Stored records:

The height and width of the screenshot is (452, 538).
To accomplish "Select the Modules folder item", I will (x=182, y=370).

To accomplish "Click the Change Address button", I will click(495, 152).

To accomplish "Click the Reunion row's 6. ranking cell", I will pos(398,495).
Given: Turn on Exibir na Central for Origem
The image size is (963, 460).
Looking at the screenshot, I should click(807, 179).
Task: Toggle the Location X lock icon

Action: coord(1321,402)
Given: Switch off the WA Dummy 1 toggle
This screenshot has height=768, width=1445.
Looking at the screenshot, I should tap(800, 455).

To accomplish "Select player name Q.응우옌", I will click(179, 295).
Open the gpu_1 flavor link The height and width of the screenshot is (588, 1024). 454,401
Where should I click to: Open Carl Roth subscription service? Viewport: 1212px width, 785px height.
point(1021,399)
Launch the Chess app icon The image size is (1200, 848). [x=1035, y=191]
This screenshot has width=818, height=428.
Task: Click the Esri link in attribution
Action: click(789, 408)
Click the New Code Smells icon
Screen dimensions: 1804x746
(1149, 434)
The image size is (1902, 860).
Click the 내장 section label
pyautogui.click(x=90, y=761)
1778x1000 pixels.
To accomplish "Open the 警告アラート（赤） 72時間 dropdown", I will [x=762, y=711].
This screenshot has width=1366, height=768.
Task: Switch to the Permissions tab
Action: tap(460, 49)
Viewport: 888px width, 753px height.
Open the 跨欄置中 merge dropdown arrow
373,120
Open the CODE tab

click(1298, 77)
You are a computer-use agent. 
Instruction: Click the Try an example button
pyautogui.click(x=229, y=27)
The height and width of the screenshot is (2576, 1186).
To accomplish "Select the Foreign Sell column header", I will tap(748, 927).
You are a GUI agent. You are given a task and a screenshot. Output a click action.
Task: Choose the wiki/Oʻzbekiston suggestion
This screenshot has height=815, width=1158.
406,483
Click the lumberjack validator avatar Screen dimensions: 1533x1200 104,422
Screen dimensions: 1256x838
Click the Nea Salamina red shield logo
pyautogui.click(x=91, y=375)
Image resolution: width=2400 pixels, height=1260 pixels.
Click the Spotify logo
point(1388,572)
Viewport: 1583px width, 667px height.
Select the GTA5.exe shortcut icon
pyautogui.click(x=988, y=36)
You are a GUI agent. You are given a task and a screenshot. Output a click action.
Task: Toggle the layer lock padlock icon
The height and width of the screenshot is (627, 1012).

**Goal of the exercise:**
Count the lines above in which the string "pixels" occurs. Give that number and nothing else.

**Output for this task:**
2